🤖 AI Summary
Existing evaluations of large language models’ (LLMs) engineering capabilities rely heavily on simplified exam-style questions and ad hoc scenarios, failing to reflect the complexity and requirements of real-world engineering tasks. Method: We introduce the first production-oriented engineering benchmark—comprising 100+ authentic industrial problems—spanning core competencies including product design, fault diagnosis, and state prediction. We further propose a multidimensional engineering capability evaluation framework that systematically assesses state-of-the-art models (GPT-4, Claude, Llama3, and Qwen) across abstraction reasoning, formal modeling, and context-sensitive engineering logic. Contribution/Results: Empirical results reveal that while models achieve moderate performance on temporal and structural reasoning, their accuracy on critical engineering capabilities remains below 35%, exposing substantial bottlenecks. This work establishes a rigorous, empirically grounded benchmark to characterize and advance LLMs’ engineering proficiency in industrial settings.
📝 Abstract
Large Language Models (LLMs) are transformative not only for daily activities but also for engineering tasks.

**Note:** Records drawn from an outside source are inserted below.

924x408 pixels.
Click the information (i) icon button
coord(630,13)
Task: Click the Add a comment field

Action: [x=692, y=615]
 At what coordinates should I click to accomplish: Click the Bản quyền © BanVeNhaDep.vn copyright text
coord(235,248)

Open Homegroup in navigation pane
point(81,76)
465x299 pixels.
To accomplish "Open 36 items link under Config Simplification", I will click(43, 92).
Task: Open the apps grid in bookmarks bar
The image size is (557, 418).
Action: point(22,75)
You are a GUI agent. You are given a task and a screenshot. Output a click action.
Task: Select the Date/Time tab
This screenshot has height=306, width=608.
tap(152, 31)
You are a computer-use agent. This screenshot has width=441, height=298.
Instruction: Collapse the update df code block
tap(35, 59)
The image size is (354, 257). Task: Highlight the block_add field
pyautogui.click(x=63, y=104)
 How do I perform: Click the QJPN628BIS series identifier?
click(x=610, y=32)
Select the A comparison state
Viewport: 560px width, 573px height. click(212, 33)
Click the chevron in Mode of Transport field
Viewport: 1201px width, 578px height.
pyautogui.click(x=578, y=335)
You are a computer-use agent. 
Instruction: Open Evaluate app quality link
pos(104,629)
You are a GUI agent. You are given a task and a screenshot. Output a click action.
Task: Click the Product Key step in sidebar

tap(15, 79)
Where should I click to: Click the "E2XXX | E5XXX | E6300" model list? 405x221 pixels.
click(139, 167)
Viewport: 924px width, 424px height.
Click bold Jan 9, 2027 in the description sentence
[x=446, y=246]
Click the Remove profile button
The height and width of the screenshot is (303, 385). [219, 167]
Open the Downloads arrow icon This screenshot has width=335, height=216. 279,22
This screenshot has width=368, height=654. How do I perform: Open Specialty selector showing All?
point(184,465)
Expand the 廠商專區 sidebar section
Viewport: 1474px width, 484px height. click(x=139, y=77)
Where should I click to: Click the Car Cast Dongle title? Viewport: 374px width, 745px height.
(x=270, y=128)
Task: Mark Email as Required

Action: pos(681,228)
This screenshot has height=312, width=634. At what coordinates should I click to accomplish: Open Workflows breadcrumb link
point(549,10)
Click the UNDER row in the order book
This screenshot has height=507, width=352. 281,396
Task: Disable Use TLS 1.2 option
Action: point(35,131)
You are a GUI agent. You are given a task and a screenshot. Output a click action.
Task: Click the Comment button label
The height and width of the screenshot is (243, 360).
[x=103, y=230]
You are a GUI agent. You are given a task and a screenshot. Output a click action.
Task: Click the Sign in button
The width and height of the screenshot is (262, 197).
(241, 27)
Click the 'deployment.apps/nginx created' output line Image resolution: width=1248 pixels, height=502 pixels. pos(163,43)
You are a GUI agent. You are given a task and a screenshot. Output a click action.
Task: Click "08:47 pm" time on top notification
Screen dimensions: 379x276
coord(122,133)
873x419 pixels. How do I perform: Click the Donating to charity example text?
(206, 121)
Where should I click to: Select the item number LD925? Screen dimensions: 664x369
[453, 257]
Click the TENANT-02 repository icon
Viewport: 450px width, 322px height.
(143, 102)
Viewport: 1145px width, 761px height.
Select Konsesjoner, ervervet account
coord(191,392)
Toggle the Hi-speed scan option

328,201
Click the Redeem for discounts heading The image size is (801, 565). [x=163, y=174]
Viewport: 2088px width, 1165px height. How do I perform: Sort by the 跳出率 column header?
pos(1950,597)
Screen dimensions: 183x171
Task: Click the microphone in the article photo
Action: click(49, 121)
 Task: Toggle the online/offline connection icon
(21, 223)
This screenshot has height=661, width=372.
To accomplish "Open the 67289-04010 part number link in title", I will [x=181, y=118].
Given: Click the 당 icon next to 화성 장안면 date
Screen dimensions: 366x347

However, current evaluations of LLMs in engineering exhibit two critical shortcomings: (i) the reliance on simplified use cases, often adapted from examination materials where correctness is easily verifiable, and (ii) the use of ad hoc scenarios that insufficiently capture critical engineering competencies. Consequently, the assessment of LLMs on complex, real-world engineering problems remains largely unexplored. This paper addresses this gap by introducing a curated database comprising over 100 questions derived from authentic, production-oriented engineering scenarios, systematically designed to cover core competencies such as product design, prognosis, and diagnosis. Using this dataset, we evaluate four state-of-the-art LLMs, including both cloud-based and locally hosted instances, to systematically investigate their performance on complex engineering tasks. Our results show that LLMs demonstrate strengths in basic temporal and structural reasoning but struggle significantly with abstract reasoning, formal modeling, and context-sensitive engineering logic.